> Yapılacak görevler:
1. Süt sektörü haberinde "2008 yılının süt hayvancılığı" diye başlayan paragrafı, temel bilgilerini koruyarak daha kısa biçimde yeniden yazın.
2. Süt sektörü haberinin bir bölümünü, "GıdaGüncelHayvancılık" ifadesinin geçtiği yerden başlayıp "basın açıklaması yaptı." ifadesinden sonra bitirerek yeniden yazın. Bu bölümde "sektör temsilcileri" ifadesini "sektör paydaşları" ile değiştirin.

> Verilen metin:
---

GıdaGüncelHayvancılık

“Süt sektöründe sıkıntı büyük, hayvanlar kesime gidiyor”

Süt sektöründe yaşanan sorunlar ve çözüm önerileri konusunda sektör temsilcileri ortak basın açıklaması yaptı.

Süt sektöründe uzun süredir yaşanan girdi maliyetleri ve satış fiyatlarına yöönelik sorunlar ve çözüm önerileri konusunda sektör temsilcileri ortak bir basın açıklaması yayınladı

“Süt üreticileri büyük bir sıkıntı içerisindedir, geleceğe güvenle bakamamaktadır” denilen basın açıklamasına Türkiye Ziraat Odaları Birliği Genel Başkanı Şemsi Bayraktar, Türkiye Süt Üreticileri Merkez Birliği Genel Başkanı Tevfik Keskin, Türkiye Damızlık Sığır Yetiştiricileri Merkez Birliği Genel Başkanı Kamil Özcan, Türkiye Hayvancılık Kooperatifleri Merkez Birliği Genel Başkanı Ahmet Ertürk, Tarım Kooperatifleri Merkez Birliği Genel Başkanı Mehmet Özkurnaz, KÖY-KOOP Merkez Birliği Genel Başkanı Eray Çiçek ve Tüm Süt, Et ve Damızlık Sığır Yetiştiricileri Derneği Genel Başkanı Sencer Solakoğlu imza koydu.

Ortak açıklamada şu ifadelere yer verildi: “Süt, hayvancılık sektörünün lokomotif ürünüdür. Büyükbaş hayvancılığın ayakta kalabilmesi ve kırmızı et üretiminde sıkıntı yaşanmaması ancak sütün istikrarlı ve güvenceli bir pazara sahip olmasıyla mümkündür. Geçtiğimiz yaz aylarında üretici örgütleri olarak yaptığımız açıklamalarda, hayvancılığın önemli bir sınavdan geçtiğini, üreticilerin umutlarının tükendiğini, ellerindeki hayvanları elden çıkarıp sektörden kaçmak istediklerini, bu zorlu süreçte üreticilerimizi desteklememiz gerektiğini aksi takdirde çok büyük ve telafisi yılları alacak bir sorunla karşılaşmamızın kaçınılmaz olacağını belirtmiştik. Maalesef şu an üreticilerimiz başta yem olmak üzere girdi maliyetlerini karşılayabilmek için her ay hayvanlarını kestirerek veya satmak zorunda kalarak hızla sektörden çıkmaktadır.”

“Geldiğimiz nokta, 2008 krizinden hiç ders alınmadığını göstermektedir”

2008 yılının süt hayvancılığı için çok kötü bir yıl olduğu hatırlatılan açıklamada, “Zira yem fiyatları anormal şekilde artmış, süt fiyatları dibe vurmuş, üreticiler damızlıklarını kestirmiş, tüm bunların sonucunda ise et fiyatları zirve yapmıştı. 2010 yılı ortalarında ithalat kapıları önce aralanmış, sonra da ardına kadar açılmıştı. Bu krizin ülkemize sadece ithalat maliyeti 9,2 milyar dolar olmuştu. Bugün de süt üreticilerinin sorunlarına çözüm bulamazsak benzer sorunlarla karşılaşmamız kaçınılmazdır” denildi.

---

> Kaynaktan alıntı:
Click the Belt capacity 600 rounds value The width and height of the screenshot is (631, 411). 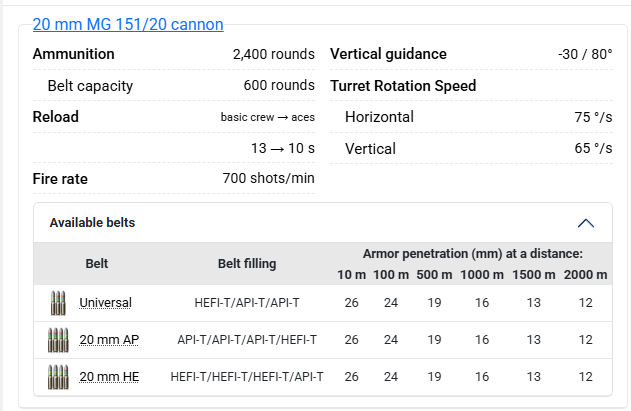tap(279, 86)
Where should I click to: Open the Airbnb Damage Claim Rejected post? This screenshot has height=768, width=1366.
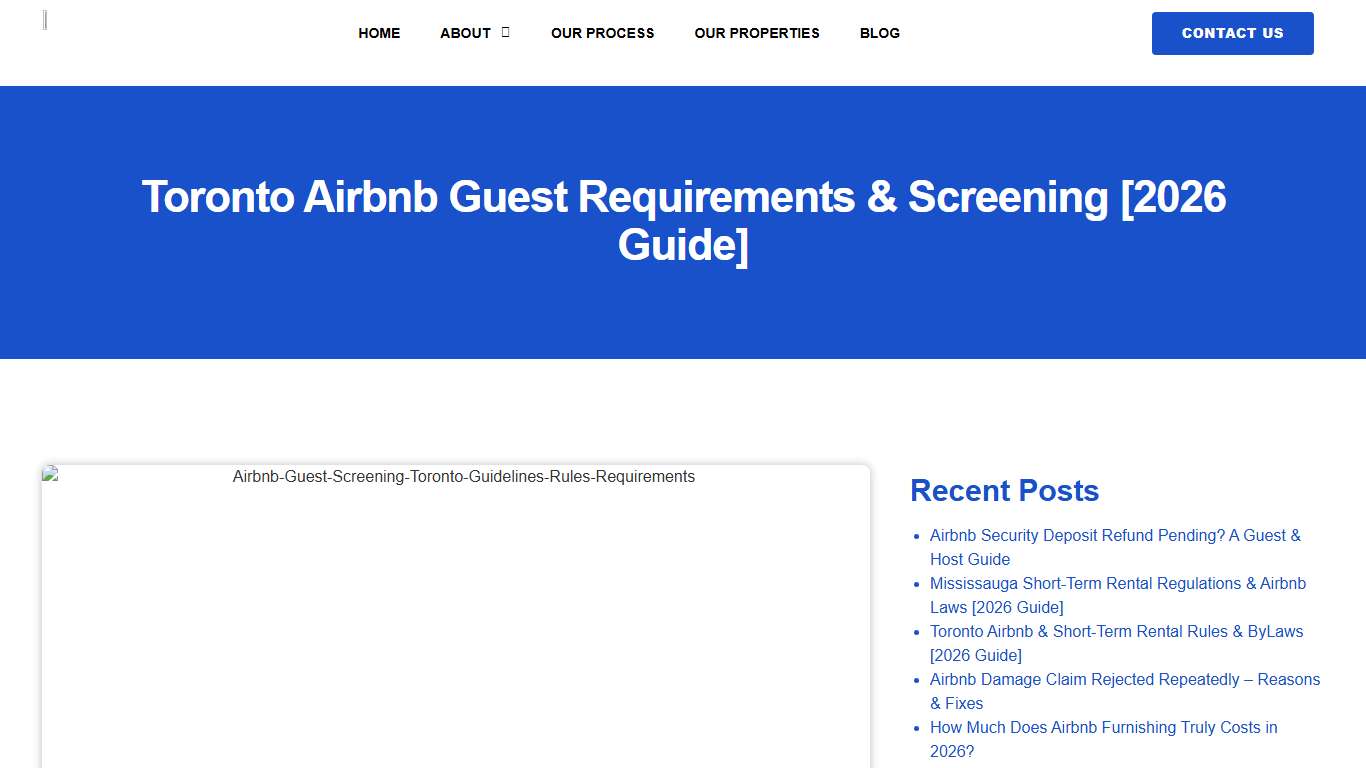(1125, 691)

---

> Sıralı yanıtlar:
1. Açıklamada, 2008'in süt hayvancılığı için çok kötü bir yıl olduğu hatırlatıldı. O yıl yem fiyatları anormal biçimde artmış, süt fiyatları dibe vurmuş, üreticiler damızlıklarını kestirmiş ve et fiyatları zirveye çıkmıştı. 2010 ortalarında ithalat kapıları önce aralanmış, sonra ardına kadar açılmıştı. Krizin ülkeye yalnızca ithalat maliyeti 9,2 milyar dolar olmuştu. Açıklamaya göre bugün süt üreticilerinin sorunlarına çözüm bulunamazsa benzer sorunlar kaçınılmaz olacak.

2.
GıdaGüncelHayvancılık

“Süt sektöründe sıkıntı büyük, hayvanlar kesime gidiyor”

Süt sektöründe yaşanan sorunlar ve çözüm önerileri konusunda sektör paydaşları ortak basın açıklaması yaptı.